Is there a reproducible bug on the 3D physics bug list? I couldn’t see one at a quick glance. The main reason why bugs like this are not solved are that they are either not reported or just cannot be reproduced.
Also, there are always dozens of reports but also know that there’s also a huge proportion of these reports that are user error. We get bug reports all the time like this where it’s basically a bug in the users project. If it’s not then we really do appreciate them because it’s something we can sort out.
If it comforts you, we are certainly not off with our heads in the clouds thinking of non-useful things to work on.

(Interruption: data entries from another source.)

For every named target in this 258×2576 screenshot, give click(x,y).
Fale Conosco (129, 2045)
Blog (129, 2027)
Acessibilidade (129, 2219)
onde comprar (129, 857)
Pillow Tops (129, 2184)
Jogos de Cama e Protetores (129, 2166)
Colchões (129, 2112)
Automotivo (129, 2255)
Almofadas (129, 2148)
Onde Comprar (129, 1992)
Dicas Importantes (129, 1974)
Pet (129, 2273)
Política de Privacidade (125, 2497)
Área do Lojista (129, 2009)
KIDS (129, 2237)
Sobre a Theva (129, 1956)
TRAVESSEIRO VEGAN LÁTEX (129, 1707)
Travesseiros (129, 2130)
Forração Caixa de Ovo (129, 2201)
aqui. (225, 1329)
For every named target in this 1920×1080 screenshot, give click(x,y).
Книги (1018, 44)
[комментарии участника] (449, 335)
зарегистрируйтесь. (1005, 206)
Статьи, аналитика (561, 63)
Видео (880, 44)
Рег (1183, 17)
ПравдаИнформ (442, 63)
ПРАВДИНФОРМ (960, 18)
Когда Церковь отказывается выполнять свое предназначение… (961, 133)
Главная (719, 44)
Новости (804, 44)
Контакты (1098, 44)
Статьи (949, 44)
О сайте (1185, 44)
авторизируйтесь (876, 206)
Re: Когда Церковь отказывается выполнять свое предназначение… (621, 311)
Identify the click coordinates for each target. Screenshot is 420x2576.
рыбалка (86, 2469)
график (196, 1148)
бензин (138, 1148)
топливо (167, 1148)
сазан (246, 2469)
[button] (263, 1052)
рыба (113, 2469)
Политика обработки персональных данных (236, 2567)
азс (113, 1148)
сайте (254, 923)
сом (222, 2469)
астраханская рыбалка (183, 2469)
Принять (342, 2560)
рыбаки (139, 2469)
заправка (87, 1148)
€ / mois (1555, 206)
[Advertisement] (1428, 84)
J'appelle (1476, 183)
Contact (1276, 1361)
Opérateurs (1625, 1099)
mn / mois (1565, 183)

For instance, since the start of the year 2D physics has maintained a zero bug count with the occasional valid one coming in but being resolved in days.
I don’t work on 3D physics but go ahead and produce a bug report so QA can verify it and get it into the hands of those devs who do care about it.
I can agree that this was user error in my case. There are FOR sure weird interactions with Overlaps and Depenetration functions, but as @MelvMay just mentioned, 99% of those are user errors, the others are situations that really hard to reproduce, but they exist (either floating precision issues, or some other thing that is happening in the background that I havent been able to pinpoint). The capsule implementation has some weird logic with sizings, so the overlap capsule doe snot behave 100% like you expect. It took me ages to figure that one out.
Yes and to be clear I am saying that bug reports can contain a lot of user error but they also contain valuable bug reports that pass QA verification that we don’t frown upon when we get them; they are valuable and are not ignored. A search of posts that “might” be the same thing are not something that we actively look at.
The thing to be careful of that catches a lot of devs out is just driving everything with transforms. Physics objects should be moved by the component that is dedicated to the task i.e. the Rigidbody(2D). When you change the Transform then ONLY the transform is changed and no other part of Unity including any of the physics engines. The renderers only know when they come to render per-frame and read it. Physics (by default) doesn’t run per-frame which is often ignored/unknown so you can expect that running a query after modifying a Transform won’t change anything in physics because physics doesn’t even know about it yet. Not saying this is this issue but it’s one of many user errors/misunderstandings that get in the way as unfortunate as it is.
A classic one is instantiating something that includes physics components at the origin then immediately changing the Transform then performing a query. The query won’t see it because it’ll be at the origin. Stuff like this is easy to describe but with real scripts moving things with Transforms then querying them, this point becomes super important and can even manifest itself intermittently.